Après douze ans d'absence, Louis est venu annoncer à sa famille qu'il va mourir. Confronté à la rancœur, à l'incompréhension, à la colère et au manque désespéré de ses proches, Louis va essayer durant tout ce huis-clos de leur annoncer la funeste nouvelle. Juste la fin du monde, adapté de la pièce éponyme de Lagarce, c'est l'histoire de ce qui devait être dit mais qui ne le fut pas.
La douleur du retour
La nostalgie, nostos algos en grec, c'est-à-dire la douleur du retour, c' est ce qu'éprouve Louis en retrouvant ce monde qu'il a laissé derrière lui douze ans auparavant. Ces gens maintenant si lointains, changés par le temps, qui autrefois furent ceux avec qui il partait se promener le dimanche ; cette ancienne maison abandonnée qu'il aimerait revoir une dernière fois avant de mourir, désir nostalgique perçu comme ridicule par son frère et sa mère ; et ce matelas encore imprégné du souvenir de ses amours juvéniles, ces amours remémorées à travers une séquence à l'esthétique clipesque, celles qu'a entretenu Louis avec Pierre Joliecoeur, jeune rebelle à la gueule d'ange. Ces souvenirs habitent Louis, esseulé et souffrant qu'il est, et se fracassent contre la dure réalité : sa petite sœur, Suzanne, est devenue une femme, tatouée et fumant de l'herbe, tandis que son grand frère, Antoine, est aigri et violent ; il ne reverra pas l'ancienne maison ; enfin son ancien amant est mort d'un cancer, parti trop jeune, comme Louis bientôt.
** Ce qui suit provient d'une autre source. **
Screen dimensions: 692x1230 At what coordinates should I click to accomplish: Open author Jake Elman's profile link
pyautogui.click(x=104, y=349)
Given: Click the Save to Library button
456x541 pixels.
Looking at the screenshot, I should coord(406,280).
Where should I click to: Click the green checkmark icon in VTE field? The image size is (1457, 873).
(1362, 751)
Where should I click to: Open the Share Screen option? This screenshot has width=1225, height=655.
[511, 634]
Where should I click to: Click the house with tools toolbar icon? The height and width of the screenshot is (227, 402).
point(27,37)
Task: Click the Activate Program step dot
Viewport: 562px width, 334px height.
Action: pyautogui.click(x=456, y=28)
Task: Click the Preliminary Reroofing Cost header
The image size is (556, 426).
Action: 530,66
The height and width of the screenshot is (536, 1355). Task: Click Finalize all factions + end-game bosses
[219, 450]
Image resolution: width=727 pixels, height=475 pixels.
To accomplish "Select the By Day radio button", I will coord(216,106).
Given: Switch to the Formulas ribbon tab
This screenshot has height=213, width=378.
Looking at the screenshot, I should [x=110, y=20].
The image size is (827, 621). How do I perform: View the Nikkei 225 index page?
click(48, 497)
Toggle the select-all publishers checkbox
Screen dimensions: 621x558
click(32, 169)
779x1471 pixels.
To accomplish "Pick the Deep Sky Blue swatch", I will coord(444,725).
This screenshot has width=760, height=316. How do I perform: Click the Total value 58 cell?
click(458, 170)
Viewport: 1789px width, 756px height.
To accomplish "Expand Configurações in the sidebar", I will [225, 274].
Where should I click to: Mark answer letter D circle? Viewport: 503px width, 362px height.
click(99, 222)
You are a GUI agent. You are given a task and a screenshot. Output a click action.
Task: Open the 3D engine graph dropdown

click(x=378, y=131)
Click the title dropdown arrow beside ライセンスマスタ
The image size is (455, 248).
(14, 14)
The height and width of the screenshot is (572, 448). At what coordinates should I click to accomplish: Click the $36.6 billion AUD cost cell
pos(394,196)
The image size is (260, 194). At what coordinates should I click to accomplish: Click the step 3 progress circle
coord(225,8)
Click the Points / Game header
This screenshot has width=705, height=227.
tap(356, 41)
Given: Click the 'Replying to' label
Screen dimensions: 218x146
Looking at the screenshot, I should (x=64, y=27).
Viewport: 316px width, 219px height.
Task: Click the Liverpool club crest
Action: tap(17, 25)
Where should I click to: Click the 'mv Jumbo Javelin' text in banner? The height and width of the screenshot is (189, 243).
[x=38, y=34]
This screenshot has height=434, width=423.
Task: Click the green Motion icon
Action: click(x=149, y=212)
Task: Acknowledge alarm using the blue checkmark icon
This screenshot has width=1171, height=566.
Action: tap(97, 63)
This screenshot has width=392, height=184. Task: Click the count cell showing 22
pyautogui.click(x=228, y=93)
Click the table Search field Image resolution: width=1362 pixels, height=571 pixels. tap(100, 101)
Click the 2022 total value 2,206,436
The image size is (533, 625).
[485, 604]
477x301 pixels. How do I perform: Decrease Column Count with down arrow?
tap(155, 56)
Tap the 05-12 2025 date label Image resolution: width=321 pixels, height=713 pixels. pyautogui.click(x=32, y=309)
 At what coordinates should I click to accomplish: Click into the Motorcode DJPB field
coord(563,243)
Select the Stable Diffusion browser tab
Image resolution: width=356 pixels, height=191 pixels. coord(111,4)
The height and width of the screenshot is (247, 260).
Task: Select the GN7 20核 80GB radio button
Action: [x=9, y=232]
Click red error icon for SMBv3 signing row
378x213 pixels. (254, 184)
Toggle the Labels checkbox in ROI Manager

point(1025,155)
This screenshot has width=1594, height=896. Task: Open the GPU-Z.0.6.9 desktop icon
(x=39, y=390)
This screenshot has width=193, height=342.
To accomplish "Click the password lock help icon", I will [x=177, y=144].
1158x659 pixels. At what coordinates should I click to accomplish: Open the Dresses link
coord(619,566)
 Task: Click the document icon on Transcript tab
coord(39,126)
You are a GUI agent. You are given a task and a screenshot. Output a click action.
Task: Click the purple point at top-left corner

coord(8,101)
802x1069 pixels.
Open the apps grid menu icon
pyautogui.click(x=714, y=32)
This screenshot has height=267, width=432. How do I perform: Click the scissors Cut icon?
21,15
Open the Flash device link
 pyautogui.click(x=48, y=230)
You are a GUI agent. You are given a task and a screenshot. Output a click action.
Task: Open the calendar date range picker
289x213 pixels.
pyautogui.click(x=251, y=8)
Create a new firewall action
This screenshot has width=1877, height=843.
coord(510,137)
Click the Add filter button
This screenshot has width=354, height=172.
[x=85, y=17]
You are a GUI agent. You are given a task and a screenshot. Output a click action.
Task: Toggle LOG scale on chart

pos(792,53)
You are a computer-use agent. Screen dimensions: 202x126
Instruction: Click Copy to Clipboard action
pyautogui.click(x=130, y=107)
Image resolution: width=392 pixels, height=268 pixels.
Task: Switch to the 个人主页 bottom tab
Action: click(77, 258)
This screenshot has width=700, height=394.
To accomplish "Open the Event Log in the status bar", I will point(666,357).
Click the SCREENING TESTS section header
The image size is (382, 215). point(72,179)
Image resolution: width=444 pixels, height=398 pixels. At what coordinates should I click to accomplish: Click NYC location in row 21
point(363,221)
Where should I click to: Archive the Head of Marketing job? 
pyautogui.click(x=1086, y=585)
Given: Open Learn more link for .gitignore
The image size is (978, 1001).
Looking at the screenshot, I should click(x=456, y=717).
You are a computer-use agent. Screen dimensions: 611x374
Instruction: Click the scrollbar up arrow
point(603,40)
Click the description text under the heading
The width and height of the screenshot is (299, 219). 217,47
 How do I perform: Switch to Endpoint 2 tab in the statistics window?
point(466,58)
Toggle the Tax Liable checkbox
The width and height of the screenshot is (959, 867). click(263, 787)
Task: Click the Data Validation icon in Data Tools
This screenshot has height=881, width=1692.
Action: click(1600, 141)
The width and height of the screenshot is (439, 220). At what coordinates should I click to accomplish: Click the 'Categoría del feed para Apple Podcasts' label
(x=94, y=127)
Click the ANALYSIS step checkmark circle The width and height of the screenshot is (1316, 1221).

Dialogue de sourds, muets et aveugles
La plus grande difficulté de Louis n'est peut-être pas tant celle d'annoncer sa mort prochaine que celle de faire face à ses proches. Car cette famille marquée par des relations conflictuelles ne comprend ni l'absence, ni le retour du jeune homme. Les retrouvailles se font donc entre retenu et éclat : la retenu d'un fils qui peine à embrasser sa mère hystérique et les éclats d'un frère et d'une sœur qui ne savent pas contenir leur colère. Toute la difficulté réside dans le fait que Louis reste muet tandis que les autres sont sourds et aveugles : si Louis n'arrive pas à dire ce qu'il a à dire, les autres n'entendent pas le peu de mots qu'il prononce, des mots trahissant pourtant la raison de son retour, et ne voient pas qu'il est mourant. Aussi, l'incompréhension et le non-dit règnent-ils au sein de la famille et transparaissent jusque dans les détails : le suçon (ou le bleu ?) dans le cou de Suzanne, ou encore les égratignures sur le poing prêt à cogné d'Antoine, marques d'une violence latente, sans parler du fait que les proches n'aient pas connaissance de l'homosexualité de Louis. Une figure se détache pourtant, c'est celle de la compagne d'Antoine, Catherine, qui, elle, a compris Louis, elle sait pourquoi il est là, mais "ce n'est pas à [elle] qu'il faut le dire".
Valse d'Adieu
Louis n'arrive pas à s'assoir auprès de sa sœur, il n'arrive pas à prendre sa mère dans ses bras sans regarder ailleurs, il n'arrive pas à instaurer un véritable dialogue avec son frère, et d'échec en échec, il n'arrivera pas à leur annoncer sa mort prochaine, sinon que par l'euphémisme "je dois partir", entendu par ses proches à la lettre, c'est-à-dire comme le besoin de s'en aller de cette maison maintenant. Et dans une dernière danse, baignée d'une lumière crépusculaire, presque apocalyptique, Louis est balloté entre les filles et Antoine, pris entre les larmes, les cris, et le regard impuissant d'une compagne soumise à qui il est dit de se taire, avant de s'en aller définitivement, laissant les autres vaquer à leurs occupations habituelles. De même que cet oiseau piégé dans la maison, se cognant contre les murs avant d'être recueilli par la camera dans un dernier soupir, Louis se fracasse contre les murs dressés entre les membres de cette prison familiale, les murs de l'incompréhension durcis par le temps, et laisse pour seul adieu ce petit oiseau, créature de liberté qui, tel l'artiste souhaitant voler avec les ailes de son imagination, est mort en vol.